Each line in the entries below that holds the string "computer" is to be listed.

**Stored data**
[Start of Attachment]

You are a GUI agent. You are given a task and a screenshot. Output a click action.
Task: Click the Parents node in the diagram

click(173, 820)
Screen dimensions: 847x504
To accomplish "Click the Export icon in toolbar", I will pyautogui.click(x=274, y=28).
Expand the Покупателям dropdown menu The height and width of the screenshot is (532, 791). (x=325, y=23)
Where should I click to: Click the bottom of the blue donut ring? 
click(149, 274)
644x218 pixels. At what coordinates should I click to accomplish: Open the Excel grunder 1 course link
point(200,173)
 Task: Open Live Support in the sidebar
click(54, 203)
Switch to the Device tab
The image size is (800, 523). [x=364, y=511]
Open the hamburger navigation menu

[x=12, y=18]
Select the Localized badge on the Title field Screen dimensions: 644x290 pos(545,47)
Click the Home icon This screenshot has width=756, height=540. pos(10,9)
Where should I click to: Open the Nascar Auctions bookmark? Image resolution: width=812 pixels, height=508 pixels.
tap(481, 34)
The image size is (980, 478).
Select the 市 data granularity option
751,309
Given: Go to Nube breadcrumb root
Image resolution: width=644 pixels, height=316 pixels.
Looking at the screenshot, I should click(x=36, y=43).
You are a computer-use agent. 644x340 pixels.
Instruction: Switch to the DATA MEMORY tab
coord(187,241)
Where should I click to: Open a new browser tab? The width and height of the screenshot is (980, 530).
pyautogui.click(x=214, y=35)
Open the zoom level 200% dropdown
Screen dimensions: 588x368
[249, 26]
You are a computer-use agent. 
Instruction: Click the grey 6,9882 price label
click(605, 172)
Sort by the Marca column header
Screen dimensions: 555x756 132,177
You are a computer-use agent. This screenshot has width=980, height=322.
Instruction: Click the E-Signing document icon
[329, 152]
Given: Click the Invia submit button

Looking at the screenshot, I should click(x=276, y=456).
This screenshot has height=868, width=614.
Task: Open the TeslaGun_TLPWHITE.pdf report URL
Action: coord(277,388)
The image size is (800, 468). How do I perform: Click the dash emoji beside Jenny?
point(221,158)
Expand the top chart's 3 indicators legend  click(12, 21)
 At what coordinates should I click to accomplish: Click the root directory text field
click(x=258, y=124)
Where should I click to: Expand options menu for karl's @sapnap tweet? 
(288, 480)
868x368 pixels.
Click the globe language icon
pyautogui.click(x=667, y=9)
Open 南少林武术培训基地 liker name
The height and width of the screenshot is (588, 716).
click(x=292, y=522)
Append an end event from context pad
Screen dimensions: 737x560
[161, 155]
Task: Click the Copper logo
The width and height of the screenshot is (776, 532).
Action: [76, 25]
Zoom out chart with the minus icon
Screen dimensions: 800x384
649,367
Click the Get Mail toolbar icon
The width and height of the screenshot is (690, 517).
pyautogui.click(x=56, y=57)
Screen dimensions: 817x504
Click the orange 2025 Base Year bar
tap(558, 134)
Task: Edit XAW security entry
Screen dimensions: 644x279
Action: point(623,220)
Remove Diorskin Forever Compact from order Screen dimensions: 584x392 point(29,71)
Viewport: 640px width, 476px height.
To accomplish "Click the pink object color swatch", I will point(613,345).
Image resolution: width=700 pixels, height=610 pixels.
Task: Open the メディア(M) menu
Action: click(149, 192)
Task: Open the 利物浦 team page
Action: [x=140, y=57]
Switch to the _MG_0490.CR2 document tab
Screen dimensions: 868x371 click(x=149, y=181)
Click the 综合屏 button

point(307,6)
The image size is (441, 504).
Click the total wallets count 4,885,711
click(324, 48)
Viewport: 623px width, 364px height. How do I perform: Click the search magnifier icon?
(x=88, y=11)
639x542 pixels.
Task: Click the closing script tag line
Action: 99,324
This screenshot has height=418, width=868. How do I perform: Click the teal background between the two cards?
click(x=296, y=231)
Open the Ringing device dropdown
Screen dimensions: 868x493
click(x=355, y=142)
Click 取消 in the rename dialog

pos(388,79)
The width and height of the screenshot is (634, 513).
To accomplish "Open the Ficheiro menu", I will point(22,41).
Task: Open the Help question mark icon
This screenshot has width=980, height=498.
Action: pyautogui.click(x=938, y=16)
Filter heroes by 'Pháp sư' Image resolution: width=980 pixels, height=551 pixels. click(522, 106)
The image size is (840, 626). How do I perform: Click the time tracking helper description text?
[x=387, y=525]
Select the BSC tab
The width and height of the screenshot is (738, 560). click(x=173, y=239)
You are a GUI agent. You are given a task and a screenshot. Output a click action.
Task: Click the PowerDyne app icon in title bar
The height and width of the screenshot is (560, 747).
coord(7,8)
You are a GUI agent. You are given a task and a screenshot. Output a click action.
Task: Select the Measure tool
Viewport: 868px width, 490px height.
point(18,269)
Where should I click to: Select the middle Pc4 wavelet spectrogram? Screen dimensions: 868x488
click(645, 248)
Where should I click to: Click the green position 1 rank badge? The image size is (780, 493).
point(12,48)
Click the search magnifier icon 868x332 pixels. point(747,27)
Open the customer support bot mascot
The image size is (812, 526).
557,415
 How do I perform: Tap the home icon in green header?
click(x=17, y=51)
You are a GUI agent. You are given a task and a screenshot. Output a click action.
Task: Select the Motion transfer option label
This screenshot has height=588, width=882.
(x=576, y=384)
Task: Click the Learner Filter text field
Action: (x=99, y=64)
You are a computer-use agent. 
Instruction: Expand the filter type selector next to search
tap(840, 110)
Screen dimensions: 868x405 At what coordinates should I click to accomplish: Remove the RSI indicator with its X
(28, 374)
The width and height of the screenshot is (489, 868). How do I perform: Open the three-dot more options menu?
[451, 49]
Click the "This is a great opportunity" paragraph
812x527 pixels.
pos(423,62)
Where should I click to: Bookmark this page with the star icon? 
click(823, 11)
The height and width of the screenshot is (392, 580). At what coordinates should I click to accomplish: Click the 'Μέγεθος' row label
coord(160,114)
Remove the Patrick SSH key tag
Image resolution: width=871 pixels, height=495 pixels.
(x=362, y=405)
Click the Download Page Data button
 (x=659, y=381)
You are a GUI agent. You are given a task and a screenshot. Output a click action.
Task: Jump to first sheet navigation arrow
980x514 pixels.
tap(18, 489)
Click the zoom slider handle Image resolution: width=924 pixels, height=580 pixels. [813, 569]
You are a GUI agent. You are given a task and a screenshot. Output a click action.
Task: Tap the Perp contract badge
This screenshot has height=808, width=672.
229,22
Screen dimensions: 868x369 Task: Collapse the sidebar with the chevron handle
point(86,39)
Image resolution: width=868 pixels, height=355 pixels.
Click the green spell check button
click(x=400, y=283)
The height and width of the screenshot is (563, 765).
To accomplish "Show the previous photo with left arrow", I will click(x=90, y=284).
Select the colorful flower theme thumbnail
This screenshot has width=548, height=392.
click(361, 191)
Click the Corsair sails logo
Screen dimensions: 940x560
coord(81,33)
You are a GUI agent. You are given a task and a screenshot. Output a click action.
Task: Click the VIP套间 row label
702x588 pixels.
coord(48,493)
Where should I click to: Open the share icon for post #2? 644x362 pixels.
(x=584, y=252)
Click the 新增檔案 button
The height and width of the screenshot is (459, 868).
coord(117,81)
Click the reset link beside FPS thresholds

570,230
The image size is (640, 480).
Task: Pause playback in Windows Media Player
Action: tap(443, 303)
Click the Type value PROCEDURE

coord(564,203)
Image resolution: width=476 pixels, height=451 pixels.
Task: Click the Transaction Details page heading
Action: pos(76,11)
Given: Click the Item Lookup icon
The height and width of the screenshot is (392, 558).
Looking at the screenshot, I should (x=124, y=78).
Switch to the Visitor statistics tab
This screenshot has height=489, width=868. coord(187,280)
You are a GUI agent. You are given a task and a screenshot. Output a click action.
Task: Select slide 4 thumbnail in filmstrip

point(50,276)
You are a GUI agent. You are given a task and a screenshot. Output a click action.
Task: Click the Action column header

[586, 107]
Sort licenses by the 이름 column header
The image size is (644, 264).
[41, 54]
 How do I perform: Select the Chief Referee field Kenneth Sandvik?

[End of Attachment]

**YOUR RESPONSE**
You are a computer-use agent. 644x340 pixels.
You are a computer-use agent. 
You are a computer-use agent. This screenshot has width=980, height=322.
You are a computer-use agent. 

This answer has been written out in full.